Provided data:
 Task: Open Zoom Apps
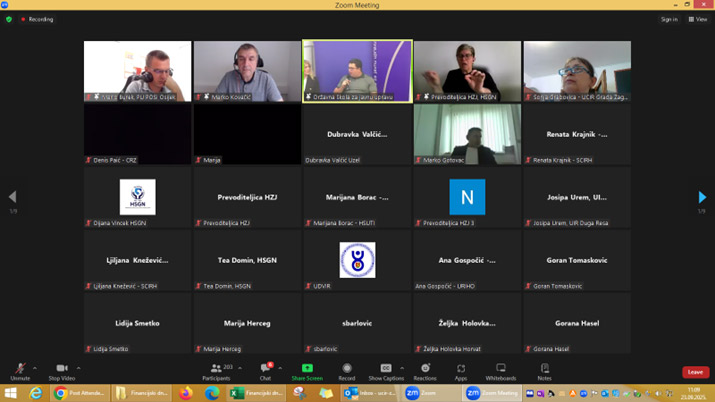click(461, 370)
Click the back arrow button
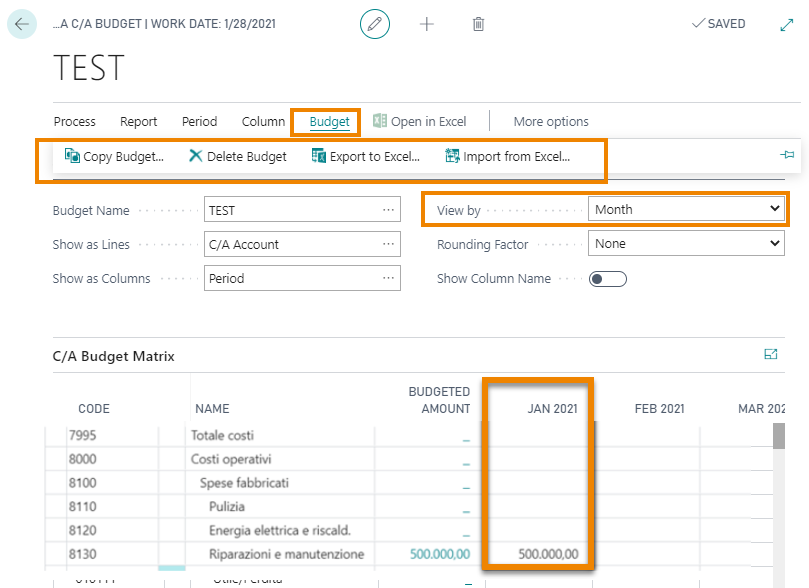 tap(22, 24)
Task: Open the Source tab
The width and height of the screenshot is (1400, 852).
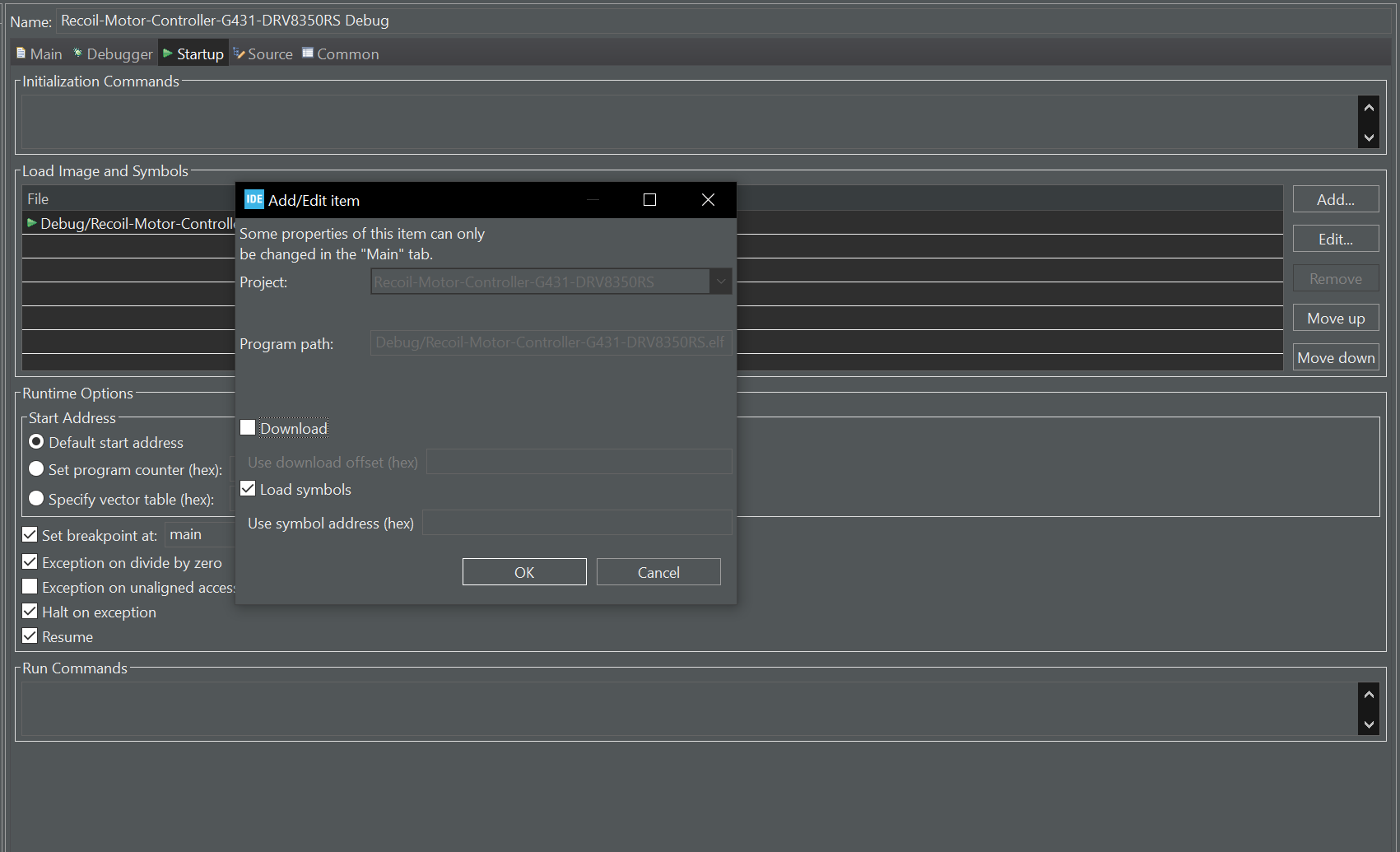Action: point(263,54)
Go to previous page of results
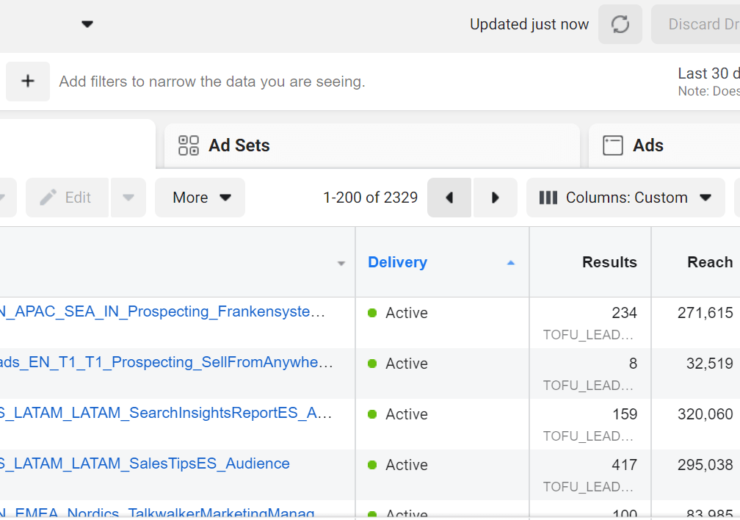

Problem to work on: Rewrite every line of the rows above as a Markdown table with two columns, "Number" and "Line", numbering the lines in order. Skip blank lines and leave the pictures out.

Finished answer:
| Number | Line |
|---|---|
| 1 |  Task: Open Zoom Apps |
| 2 | click(461, 370) |
| 3 | Click the back arrow button |
| 4 |  tap(22, 24) |
| 5 | Task: Open the Source tab |
| 6 | The width and height of the screenshot is (1400, 852). |
| 7 | Action: point(263,54) |
| 8 | Go to previous page of results |